Language matters.

It certainly does, and the language used by agencies and even freelance translators discussing selling language services to agencies tells a story of deception or surrender, depending upon which side of the inappropriate terminology in that brokering relationship you’re on.

Collaboration?

Well, hardly ever does this term make sense when a translator sells translation services to an agency. This is particularly the case with the large agencies that control most of the translation-consuming clients and sell most of the language services that are paid for by clients.

Translators don’t collaborate with an agency any more than a chicken laying eggs is collaborating with a poultry farmer who cannot lay eggs themselves, but sells the eggs laid by chickens to egg consumers or to other egg sellers.

It’s actually worse with translation agencies, because, whereas most poultry farmers can probably at least themselves judge the quality of eggs laid by their chickens, many translation-brokering agencies need to enlist and pay yet other people who are not their employees for confirmation of the quality of, and correction of errors in the translations they purchase, because the agencies generally don’t have that ability themselves and need to purchase and resell that ability, again from people who are also not “collaborating” with the agencies, but rather selling them services.

People who think collaboration is an appropriate term in these cases should think about the etymology of that word.

Onboarding?

I don’t mind this term when used to describe what can happen when an employee is hired by a company, but that’s not what goes on when an agency gets a freelancer to agree to a rate and to sign an NDA. Agencies are very seldom hirers of translators, but rather are purchasers of translation services from freelance translators for resale of those services, often with post-purchase processing, which they most often need to outsource as well.

The terms collaboration and onboarding are feel-good terms that agencies hope will compensate at least in part for not treating as professionals the professionals that enable their continuing business.

These terms are also widely adopted by freelancers themselves, perhaps in the hope that they feel good if they reflect reality. They rarely do.

In decades of selling translation and interpreting to consumers and purchaers of those services, I cannot think of a single instance that I could fairly claim to have collaborated with a client. And, of course, I’ve never been onboarded by a client.

Not with a bang but a whimper: Relevance is slipping away from translation organizations.

I have written in more detail about the rather bleak output for freelancers elsewhere, but here are a few disturbing observations of what translation organizations are doing lately.

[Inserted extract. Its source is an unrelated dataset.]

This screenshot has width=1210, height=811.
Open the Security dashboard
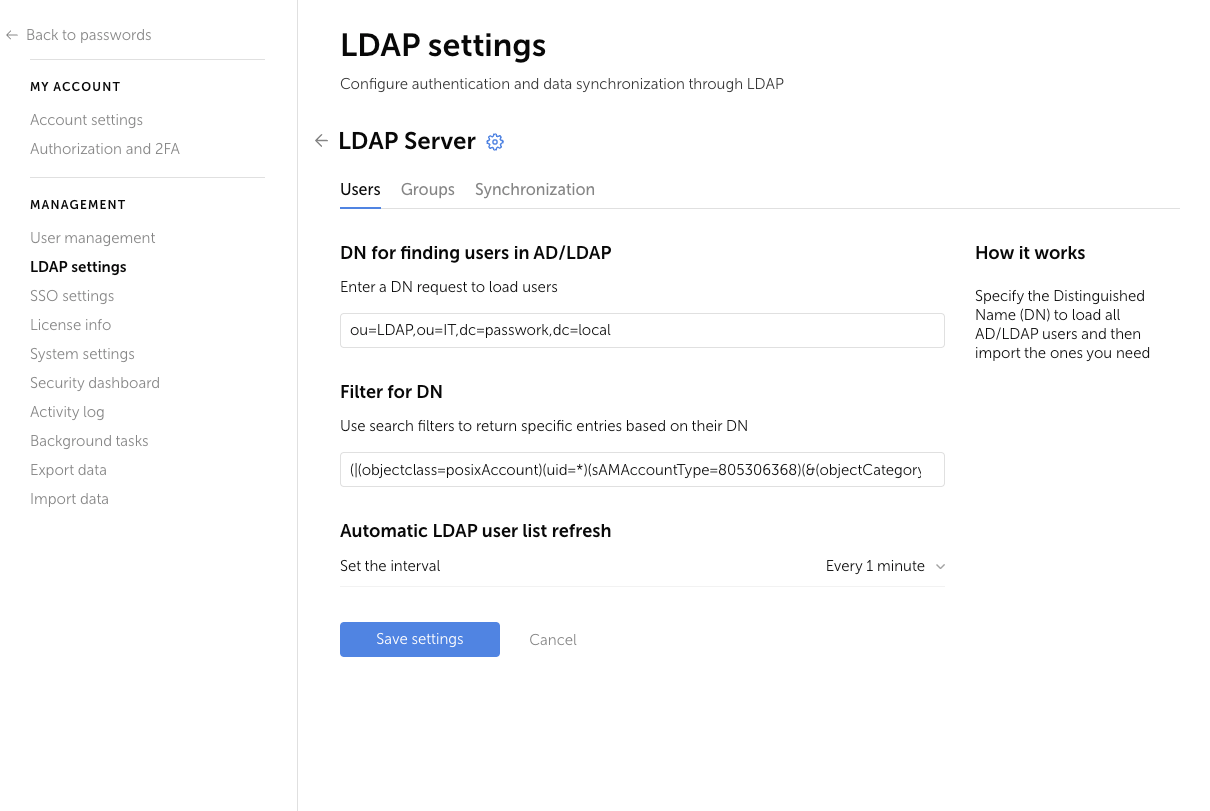[95, 382]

A number of major translation organizations that say they support and look out for the interests of translators—the ones I have in mind are located on three continents are—to varying degrees, but all clearly to a considerable extent—promoting non-productive belief in delusions by their members.

  • They allow and even encourage freelancer members to think that adopting AI themselves is a strategy for survival, carefully avoiding mention that the use of AI won’t attract clients for freelancers as their agency clients replace them with AI, and that only a very small number of freelancers are able to acquire clients other than agencies, which are well on their way out as purchasers of translation from freelancers. Some of the organizations, amazingly, have even taken to running or sponsoring events that sell AI-related products, teach AI use, or (more surprisingly) discuss post-editing.
  • They either themselves fail to recognize or are afraid that their members will recognize that it is not possible to earn a realistic living by doing the non-translation task of post-editing AI output.
  • They continue to promote the idea that human translators will always be needed (correct, of course), but fail to mention (or fear that their members will themselves realize) that, yes, human translators will always be needed, but only 5 to 10 percent of the current population of freelancers will be needed, and that the net number of actually working translators—post-editing is not translation—will reach that level in the very near future.

The above-noted behavior by translation organizations is uniformed at best and arguably irresponsible. It masks unspoken and unspeakable distress, but also surely is aimed at preserving the relevance of the organizations and of the people running them, in spite of most of their members seeing their own relevance slip away at a pace that defies their efforts to survive.

It is time for translation organizations to get real, face what is happening, and level with their members, rather than feeding them comfortable-sounding pap. If they cannot do that, they should think about other potential trajectories for the organizations, the most suitable one at this point being one that reduces the yearly dues needed to be paid by freelancers to organizations to zero.